Au lendemain de son arrivée en Bolivie, deuxième étape de son voyage apostolique en Amérique latine, ce 9 juillet 2015, le pape a célébré une messe à 10h (16h à Rome), place du Christ Rédempteur à Santa Cruz de la Sierra. La célébration, qui a rassemblé une marée de personnes, marquait aussi l'ouverture du Ve Congres eucharistique national bolivien, qui se poursuivra dans la ville de Tarija.
Durant son homélie, il a médité sur l'attitude du Christ qui « prend un peu de pain et quelques poissons, les bénit, les rompt et les donne pour que les disciples les partagent avec les autres ». « C’est la route du miracle », a-t-il expliqué : « Jésus, par ces trois actions, réussit à transformer une logique de la mise à l’écart, en une logique de communion, en une logique de communauté. »
En effet, Jésus « prend » : il « ne néglige jamais la dignité de personne, avec l’excuse qu’il n’a rien à donner ou à partager. Il prend tout comme cela vient ». Et Jésus « bénit » : il « sait que ces dons sont un don de Dieu. C’est pourquoi il ne les traite pas comme ‘‘une chose quelconque’’, parce que toute cette vie est le fruit de l’amour miséricordieux... Il va au-delà de la simple apparence ».
La multiplication des pains montre aussi que le Seigneur « accomplit de grandes œuvres avec peu de choses : avec l’humilité de ses serviteurs », a conclu le pape.

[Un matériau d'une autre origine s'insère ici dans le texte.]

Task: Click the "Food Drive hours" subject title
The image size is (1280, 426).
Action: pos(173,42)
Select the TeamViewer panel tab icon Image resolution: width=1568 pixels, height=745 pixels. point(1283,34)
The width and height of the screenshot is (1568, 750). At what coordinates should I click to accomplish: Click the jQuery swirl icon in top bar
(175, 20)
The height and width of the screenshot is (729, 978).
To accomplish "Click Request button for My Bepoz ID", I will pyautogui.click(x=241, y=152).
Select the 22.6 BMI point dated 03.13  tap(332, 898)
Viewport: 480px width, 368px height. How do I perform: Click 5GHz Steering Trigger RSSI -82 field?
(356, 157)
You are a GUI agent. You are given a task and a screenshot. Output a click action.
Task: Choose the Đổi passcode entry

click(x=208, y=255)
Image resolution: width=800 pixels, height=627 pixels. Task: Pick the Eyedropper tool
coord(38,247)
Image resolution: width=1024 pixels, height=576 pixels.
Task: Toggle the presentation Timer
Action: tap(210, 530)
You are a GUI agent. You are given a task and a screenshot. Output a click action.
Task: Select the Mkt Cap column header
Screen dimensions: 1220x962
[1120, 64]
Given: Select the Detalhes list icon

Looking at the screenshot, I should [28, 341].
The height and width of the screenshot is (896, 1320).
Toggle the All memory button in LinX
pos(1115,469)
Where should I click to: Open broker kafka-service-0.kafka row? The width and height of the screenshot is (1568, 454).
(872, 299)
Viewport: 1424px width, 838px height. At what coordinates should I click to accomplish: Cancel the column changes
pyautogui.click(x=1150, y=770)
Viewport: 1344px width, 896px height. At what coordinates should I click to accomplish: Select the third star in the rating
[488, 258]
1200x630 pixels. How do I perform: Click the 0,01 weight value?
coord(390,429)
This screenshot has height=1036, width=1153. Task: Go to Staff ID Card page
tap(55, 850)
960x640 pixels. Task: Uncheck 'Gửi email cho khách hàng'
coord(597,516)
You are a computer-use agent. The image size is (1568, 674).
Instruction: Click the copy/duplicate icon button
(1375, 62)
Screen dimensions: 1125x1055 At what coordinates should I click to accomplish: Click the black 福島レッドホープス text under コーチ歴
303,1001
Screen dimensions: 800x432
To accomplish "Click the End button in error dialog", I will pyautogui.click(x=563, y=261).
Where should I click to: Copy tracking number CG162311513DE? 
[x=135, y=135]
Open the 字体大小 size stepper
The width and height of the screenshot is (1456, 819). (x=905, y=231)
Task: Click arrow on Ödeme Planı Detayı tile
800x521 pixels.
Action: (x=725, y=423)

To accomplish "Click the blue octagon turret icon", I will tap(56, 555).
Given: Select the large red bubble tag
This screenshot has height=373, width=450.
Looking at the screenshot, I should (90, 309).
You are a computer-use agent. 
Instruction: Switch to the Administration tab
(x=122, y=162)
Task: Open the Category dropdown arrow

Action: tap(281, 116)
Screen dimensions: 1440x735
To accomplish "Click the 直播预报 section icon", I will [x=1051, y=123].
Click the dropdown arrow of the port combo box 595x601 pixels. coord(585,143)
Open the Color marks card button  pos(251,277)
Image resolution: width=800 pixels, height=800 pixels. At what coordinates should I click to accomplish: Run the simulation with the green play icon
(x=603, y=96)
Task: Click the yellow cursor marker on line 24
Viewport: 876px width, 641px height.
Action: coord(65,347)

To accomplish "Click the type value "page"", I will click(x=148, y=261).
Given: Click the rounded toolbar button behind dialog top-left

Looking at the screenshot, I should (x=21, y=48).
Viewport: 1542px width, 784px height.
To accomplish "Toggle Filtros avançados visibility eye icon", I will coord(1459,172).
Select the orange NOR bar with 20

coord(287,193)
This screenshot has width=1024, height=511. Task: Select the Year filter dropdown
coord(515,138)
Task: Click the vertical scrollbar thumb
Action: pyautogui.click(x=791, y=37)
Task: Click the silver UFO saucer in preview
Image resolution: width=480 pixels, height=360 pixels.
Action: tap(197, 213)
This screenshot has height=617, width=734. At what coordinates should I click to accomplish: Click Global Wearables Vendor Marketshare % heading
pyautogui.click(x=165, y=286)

Homélie du pape François :
Nous sommes venus de divers lieux, régions, localités, pour célébrer la présence vivante de Dieu parmi nous. Nous sommes sortis depuis des heures de nos maisons et communautés pour pouvoir être ensemble, comme Peuple saint de Dieu. La croix et l’image de la mission nous portent à l’esprit le souvenir de toutes les communautés qui sont nées au nom de Jésus sur ces terres, dont nous sommes des héritiers.
Dans l’Évangile que nous venons d’entendre, une situation assez semblable à celle que nous sommes en train de vivre nous a été décrite. Comme ces quatre mille personnes, nous sommes désireux d’écouter la parole de Jésus et de recevoir sa vie. Eux hier et nous aujourd’hui, avec le Maître, Pain de vie.
Ces jours-ci, j’ai pu voir beaucoup de mères avec leurs enfants sur les épaules, comme le font ici beaucoup d’entre vous, portant sur elles la vie, l’avenir de leur peuple, portant les raisons de leur joie, de leurs espérances, portant les bénédictions de la terre dans les fruits, portant le travail réalisé de leurs mains. Mains qui ont façonné le présent et qui tisseront les aspirations du lendemain. Mais elles portent aussi sur leurs épaules des déceptions, des tristesses et des chagrins, l’injustice qui semble ne pas avoir de fin et les cicatrices d’une justice qui ne s’est pas réalisée. Elles portent sur elles la joie et la douleur d’une terre. Vous portez la mémoire de votre peuple. Car, les peuples ont une mémoire, une mémoire qui se transmet de génération en génération, les peuples ont une mémoire en chemin.
Et elles ne sont pas rares les fois où nous faisons l’expérience de la fatigue de ce chemin. Elles ne sont pas rares les fois où les forces manquent pour maintenir vivante l’espérance. Que de fois nous vivons des situations qui ont la prétention de nous anesthésier la mémoire, et ainsi s’affaiblit l’espérance et se perdent progressivement les motifs de joie. Et une tristesse qui devient individualiste, qui nous fait perdre la mémoire de peuple aimé, peuple élu, commence à nous gagner. Cette perte nous désagrège, fait en sorte que nous nous fermons aux autres, spécialement aux plus pauvres.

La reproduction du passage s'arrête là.